微软发现了五处 Paragon Partition Manager 软件中 BioNTdrv.sys 驱动程序的漏洞，其中一处漏洞被勒索软件团伙用于零日攻击，以在 Windows 系统中获取系统（SYSTEM）权限。

在 “自带漏洞驱动程序”（BYOVD）攻击中，这些存在漏洞的驱动程序被利用，威胁行为者会将内核驱动程序放置在目标系统上，从而提升权限。

CERT/CC发出的警告中解释道：“对设备具有本地访问权限的攻击者可以利用这些漏洞在受害者机器上提升权限，或者造成拒绝服务（DoS）的情况。”

“此外，由于攻击涉及一个由微软签名的驱动程序，即使目标系统上未安装 Paragon Partition Manager 软件，攻击者也可以利用‘自带漏洞驱动程序’（BYOVD）技术来攻击系统。”

由于 BioNTdrv.sys 是一个内核级驱动程序，威胁行为者可以利用其中的漏洞，以与该驱动程序相同的权限执行命令，从而绕过防护措施和安全软件。

微软的研究人员发现了这五个漏洞，并指出其中一个编号为 CVE-2025-0289 的漏洞正被勒索软件团伙在攻击中利用。然而，研究人员并未透露是哪些勒索软件团伙将这一漏洞作为零日漏洞进行利用的。

CERT/CC 公告中写道：“微软已经观察到威胁行为者（TAs）在‘自带漏洞驱动程序’（BYOVD）勒索软件攻击中利用这一弱点，具体来说，是利用 CVE-2025-0289 来实现权限提升至系统（SYSTEM）级别，然后执行更多恶意代码。”

“Paragon Software 公司已经对这些漏洞进行了修复，并且微软的易受攻击驱动程序阻止列表也已屏蔽了存在漏洞的 BioNTdrv.sys 版本。”

微软发现的 Paragon Partition Manager 软件的漏洞如下：

1.CVE-2025-0288：由于对 “memmove” 函数处理不当，导致可进行任意内核内存写入，攻击者可借此向内核内存写入数据并提升权限。

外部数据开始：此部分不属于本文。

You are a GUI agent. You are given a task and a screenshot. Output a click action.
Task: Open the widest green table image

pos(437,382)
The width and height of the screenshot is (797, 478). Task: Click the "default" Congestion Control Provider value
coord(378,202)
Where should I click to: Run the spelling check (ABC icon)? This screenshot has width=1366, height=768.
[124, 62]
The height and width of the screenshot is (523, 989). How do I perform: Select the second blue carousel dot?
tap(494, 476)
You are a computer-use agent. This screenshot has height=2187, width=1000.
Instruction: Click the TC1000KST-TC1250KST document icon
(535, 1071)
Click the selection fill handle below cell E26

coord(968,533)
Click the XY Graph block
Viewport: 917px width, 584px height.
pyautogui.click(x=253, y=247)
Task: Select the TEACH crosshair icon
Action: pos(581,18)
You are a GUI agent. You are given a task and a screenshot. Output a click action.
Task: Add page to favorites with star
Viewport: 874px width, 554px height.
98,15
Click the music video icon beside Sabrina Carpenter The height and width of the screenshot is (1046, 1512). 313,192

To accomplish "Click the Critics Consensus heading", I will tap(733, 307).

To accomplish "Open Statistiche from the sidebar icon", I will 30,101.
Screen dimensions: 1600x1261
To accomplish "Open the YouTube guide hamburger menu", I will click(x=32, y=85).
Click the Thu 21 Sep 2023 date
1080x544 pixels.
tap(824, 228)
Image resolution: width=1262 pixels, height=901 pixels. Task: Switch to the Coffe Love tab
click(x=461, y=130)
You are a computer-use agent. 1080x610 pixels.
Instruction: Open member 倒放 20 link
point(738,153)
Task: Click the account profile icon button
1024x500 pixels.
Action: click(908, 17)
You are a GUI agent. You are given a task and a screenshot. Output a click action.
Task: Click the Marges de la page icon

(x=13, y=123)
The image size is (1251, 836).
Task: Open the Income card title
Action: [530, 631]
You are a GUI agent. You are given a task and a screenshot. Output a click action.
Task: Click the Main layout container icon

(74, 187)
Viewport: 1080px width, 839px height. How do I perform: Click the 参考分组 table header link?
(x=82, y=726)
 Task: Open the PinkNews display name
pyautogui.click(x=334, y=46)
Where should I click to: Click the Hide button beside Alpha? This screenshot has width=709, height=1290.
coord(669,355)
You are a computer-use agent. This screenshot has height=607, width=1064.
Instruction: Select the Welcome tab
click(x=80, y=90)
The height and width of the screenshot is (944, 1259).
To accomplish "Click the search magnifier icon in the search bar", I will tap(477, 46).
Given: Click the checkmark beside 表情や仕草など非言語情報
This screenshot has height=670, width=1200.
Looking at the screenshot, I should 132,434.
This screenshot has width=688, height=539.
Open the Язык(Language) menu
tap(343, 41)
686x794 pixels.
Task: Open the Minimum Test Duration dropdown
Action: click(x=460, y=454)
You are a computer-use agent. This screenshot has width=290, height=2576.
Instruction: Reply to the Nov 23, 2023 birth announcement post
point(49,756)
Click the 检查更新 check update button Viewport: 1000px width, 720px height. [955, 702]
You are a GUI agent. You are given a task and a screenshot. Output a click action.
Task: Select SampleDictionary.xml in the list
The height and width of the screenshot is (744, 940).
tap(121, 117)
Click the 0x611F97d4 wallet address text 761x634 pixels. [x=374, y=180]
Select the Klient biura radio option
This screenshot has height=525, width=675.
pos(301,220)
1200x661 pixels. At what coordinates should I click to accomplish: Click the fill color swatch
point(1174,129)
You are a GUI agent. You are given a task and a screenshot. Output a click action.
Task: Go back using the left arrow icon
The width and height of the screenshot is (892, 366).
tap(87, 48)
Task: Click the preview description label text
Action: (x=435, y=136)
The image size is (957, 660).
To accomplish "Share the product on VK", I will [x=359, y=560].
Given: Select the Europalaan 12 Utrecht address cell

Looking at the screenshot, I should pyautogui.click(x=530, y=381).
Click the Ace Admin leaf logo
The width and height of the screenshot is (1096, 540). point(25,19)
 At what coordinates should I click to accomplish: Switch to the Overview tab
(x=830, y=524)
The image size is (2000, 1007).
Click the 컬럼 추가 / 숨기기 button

2.CVE-2025-0287：由于输入缓冲区中对 “MasterLrp” 结构缺少验证，导致出现空指针解引用，从而使攻击者能够执行任意内核代码。

3.CVE-2025-0286：由于对用户提供的数据长度验证不当，导致可进行任意内核内存写入，攻击者可借此执行任意代码。

4.CVE-2025-0285：由于未能验证用户提供的数据，导致可进行任意内核内存映射，攻击者可通过操纵内核内存映射来提升权限。

5.CVE-2025-0289：在将 “MappedSystemVa” 指针传递给 “HalReturnToFirmware” 之前未能进行验证，导致内核资源访问不安全，可能会使系统资源遭到破坏。

前四个漏洞影响 Paragon Partition Manager 7.9.1 版本及更早版本，而正被广泛利用的 CVE-2025-0298漏洞影响 17 版本及更早版本。

建议该软件的用户升级到最新版本，最新版本包含的 BioNTdrv.sys 驱动程序版本为 2.0.0，已修复了上述所有漏洞。

然而，需要注意的是，即使没有安装 Paragon Partition Manager 软件的用户也并非不会受到攻击。BYOVD策略并不依赖于目标机器上是否安装了该软件。

相反，威胁行为者会在自己的工具中包含这个易受攻击的驱动程序，从而能够将其加载到 Windows 系统中并提升权限。

微软已经更新了其 “易受攻击驱动程序阻止列表”，以阻止该驱动程序在 Windows 系统中加载，因此用户和组织应确认防护系统已处于激活状态。

你可以通过以下步骤检查阻止列表是否已启用：进入 “设置”→“隐私和安全”→“Windows 安全中心”→“设备安全”→“核心隔离”→“微软易受攻击驱动程序阻止列表”，并确保该设置处于启用状态。

Paragon Software 公司网站上的一则警告也提醒用户，必须在今日之前升级 Paragon 硬盘管理器，因为该软件使用了相同的驱动程序，而微软今日将屏蔽该驱动程序。

虽然尚不清楚是哪些勒索软件团伙在利用 Paragon 软件的这一漏洞，但 “自带漏洞驱动程序”（BYOVD）攻击在网络犯罪分子中越来越受欢迎，因为这种攻击方式使他们能够轻松获取 Windows 设备上的系统（SYSTEM）权限。

已知会利用 “自带漏洞驱动程序”（BYOVD）攻击的威胁行为者包括 Scattered Spider、Lazarus、BlackByte 勒索软件、LockBit 勒索软件等。

因此，启用微软的易受攻击驱动程序阻止列表功能，以防止在你的 Windows 设备上使用易受攻击的驱动程序是非常重要的。